7:45 a.m.- Awake, bright and early, despite the fact that there's no school today.

8:00 a.m.- Kid asks if he can have three waffles instead of two because there's three left in the pack and he doesn't want to have to eat just one tomorrow.

8:00 and 30 seconds a.m.- I consider his reasoning but then tell him no, he can only have two waffles because only two waffles fit in the toaster. I consider his acceptance of my shoddy reasoning a parenting victory.

8:05 a.m.- He eats one bite of one waffle, decides he feels sick and can't eat anymore.

8:30 a.m.- Kid is still feeling sick. I get worried that he may have caught the strep throat that I had last week and if we don't take care of it, I will be single handedly responsible for the illness of all children everywhere. Forever.

10:00 a.m.- Take kid to doctor's office. Pay $30 for them to tell me that he's fine.

12:00 p.m.- Baseball game. Only 8 kids show up from our team.

12:29 p.m.- My kid throws up in the outfield.

12:31 p.m.- I call doctor's office and demand my $30 back.

12:32 p.m.- They refuse. Ball, hit by one of my players, smacks me in back of head.
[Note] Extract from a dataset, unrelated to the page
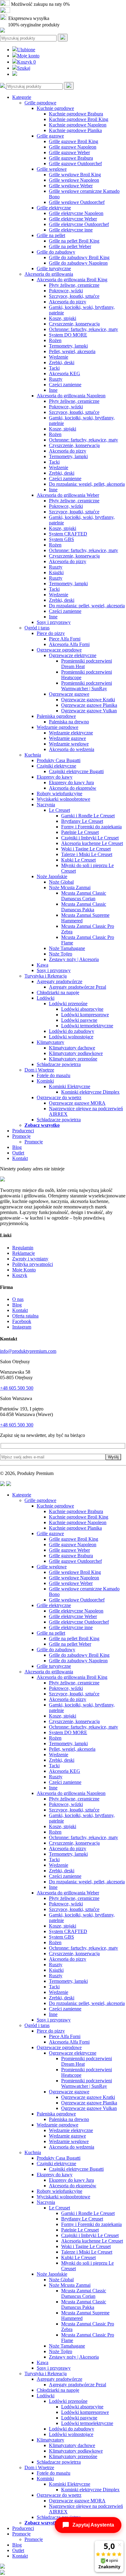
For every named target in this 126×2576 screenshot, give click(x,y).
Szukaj (23, 68)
12:33 p.m.- Give team the classic "Try not to hit your coach with the ball while she's on the phone with the doctor's office instead of coaching the game" lecture. They've heard it before. They roll their eyes.

1:00 p.m.- Game over, take sick kid home. Let him watch Harry Potter and forget that you told him he had to clean his room today. Kid vows to be sick more often.

5:49 p.m.- Kid falls asleep three hours earlier than normal.

10:30 p.m.- Bedtime for me. Since he's sick, I'll let the kid sleep with me tonight, but first I wake him up and take him to the bathroom so he doesn't pee all over my bed.

10:31 p.m.- Instead of peeing in my bed, kid throws up in it. Day ends in vomit. All in all, a very typical Saturday.